フセンさんが伸ばした手を掴んで、立ち上がる。フセンさんはそのままぼくの手を握りなおすと、路地裏の奥へと歩き始めた。


「どこに行くの?」

「信用できる協力者の所に行くっす!…この空間は、他者が来にくい場所ではあるっすけど、絶対に来れないわけではないっすから。時間稼ぎにはもってこいなんすけどね」

「…ねえ、マルさんやハコさんが敵って、本当?」

「………残念ながら、本当っすよ。さっき、マルさんを見たと言ったっすね?」

「うん」

「図書館での騒動がどこかから王様の耳に入って命令されたか…それとも元からそのつもりだったのかまでは分からないっすけど、きっとポスト兄弟は君を王城へ連れて行くつもりっす。」

「え!?」


さっきよりも優しめに、ゆっくりめに手を引かれながら、気になっていたことを尋ねる。あんなに優しくしてくれたポスト兄弟が敵だとは、信じられなかったからだ。もしかしたらフセンさんの言い間違いだったり、別の兄弟と間違えたりしているのではないかと、少しだけ願望を混ぜて質問をしたけれど、現実は残酷だった。
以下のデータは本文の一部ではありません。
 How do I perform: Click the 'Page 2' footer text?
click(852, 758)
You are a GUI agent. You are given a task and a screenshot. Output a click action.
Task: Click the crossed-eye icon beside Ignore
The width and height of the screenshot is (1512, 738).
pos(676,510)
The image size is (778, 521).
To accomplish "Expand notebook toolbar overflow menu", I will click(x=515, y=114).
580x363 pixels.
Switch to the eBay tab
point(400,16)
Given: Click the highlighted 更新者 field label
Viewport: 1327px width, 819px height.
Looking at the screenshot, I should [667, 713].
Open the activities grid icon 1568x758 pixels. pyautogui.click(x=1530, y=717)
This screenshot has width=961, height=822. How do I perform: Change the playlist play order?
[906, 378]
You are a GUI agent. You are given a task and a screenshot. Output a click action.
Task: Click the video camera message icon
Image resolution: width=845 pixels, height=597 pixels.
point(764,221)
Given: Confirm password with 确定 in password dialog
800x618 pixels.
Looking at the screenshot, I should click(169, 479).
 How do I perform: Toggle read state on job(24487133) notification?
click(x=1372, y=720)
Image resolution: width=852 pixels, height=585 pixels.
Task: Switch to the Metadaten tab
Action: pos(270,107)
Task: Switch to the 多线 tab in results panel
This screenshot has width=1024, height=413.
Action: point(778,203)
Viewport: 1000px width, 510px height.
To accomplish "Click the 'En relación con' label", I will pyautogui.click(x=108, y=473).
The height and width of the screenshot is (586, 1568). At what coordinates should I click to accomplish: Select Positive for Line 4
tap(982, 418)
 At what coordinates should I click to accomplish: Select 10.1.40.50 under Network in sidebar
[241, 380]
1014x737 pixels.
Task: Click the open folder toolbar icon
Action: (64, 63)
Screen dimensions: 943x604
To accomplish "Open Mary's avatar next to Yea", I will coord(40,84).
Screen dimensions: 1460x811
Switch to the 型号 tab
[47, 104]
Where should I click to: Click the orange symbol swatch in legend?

「ポスト兄弟が善人であることは確かっすよ。…今の君の味方では、ないんすけれど。それでも、今から行く彼ならきっと…いや絶対に味方になってくれるっすよ」

「…うん。………ねえ、フセンはどうしてぼくに優しくしてくれるの?」

「それは、…それは、ナイショっすねえ」

「えー…何でも教えてくれるんじゃないの?」


良い人でも自分の味方とは限らないのよ、なんてママの言葉と、フセンさんから慰めるようにかけられた言葉が重なる。ひどく優しい声で話しかけられて、つい理由を聞いてしまう。明確な答えを期待した質問ではなかったけれど、そう隠されると気になってしまって、いたずら心を隠さずに軽く問い詰める。


「ねー、教えてよー。いいでしょ?秘密にするよー?」

「ふふ、それとこれとは別の話っすよー…んー、そろそろ着くっすよ」

「ーああ、ずいぶんと楽しそうに。…どちらへお向かいですか?」


混乱が完全に落ち着いたわけでも、事態が良くなったわけでもないけれど、久しぶりに楽しい気分になったような気がして、フセンさんとふざけながら歩いていたから、忘れてしまったのだろうか。マルさんの姿を見て路地裏に来たのだと…ぼくの敵(ポスト兄弟)が今も追いかけてきているかもしれないのだということを。

突然投げかけられた言葉に慌てて振り向くと、朝に別れてー今は会いたくなかったハコさんが、立っていた。